((

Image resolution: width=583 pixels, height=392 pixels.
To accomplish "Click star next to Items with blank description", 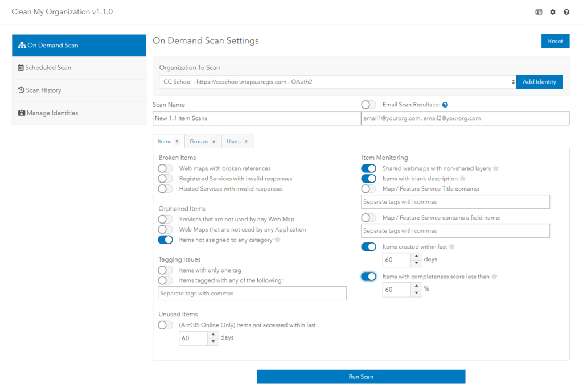I will (x=463, y=179).
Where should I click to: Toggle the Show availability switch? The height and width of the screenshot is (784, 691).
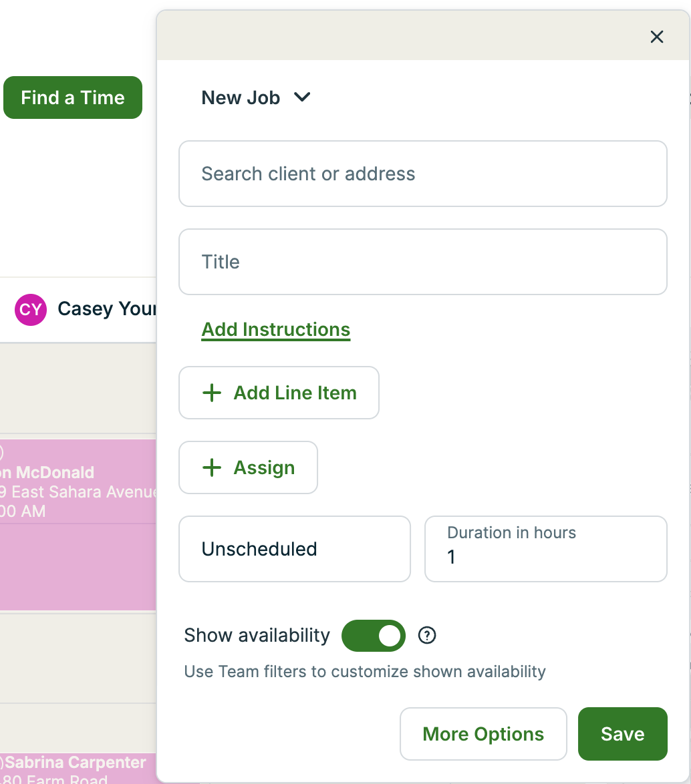click(x=374, y=635)
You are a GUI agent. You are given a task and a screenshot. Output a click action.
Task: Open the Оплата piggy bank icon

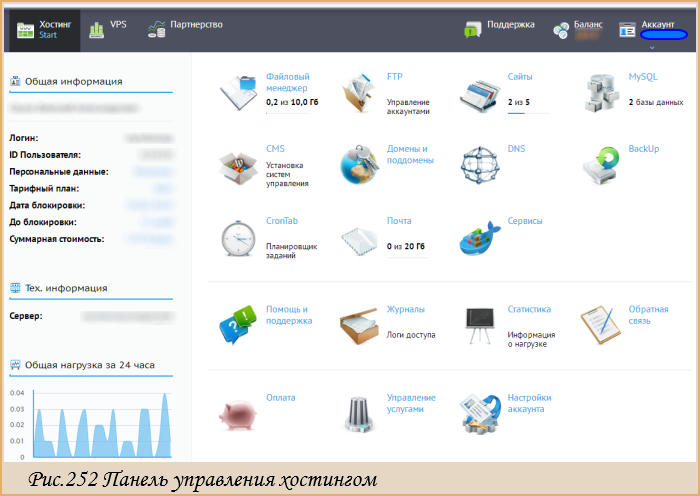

))

Ignoring the pictures, write out word for word only the lines from the one containing "Where should I" through the last line of the data, both ends included.

§ Solution to this task
Where should I click to: Toggle the Show availability switch? The height and width of the screenshot is (784, 691).
click(x=374, y=635)
You are a GUI agent. You are given a task and a screenshot. Output a click action.
Task: Open the Оплата piggy bank icon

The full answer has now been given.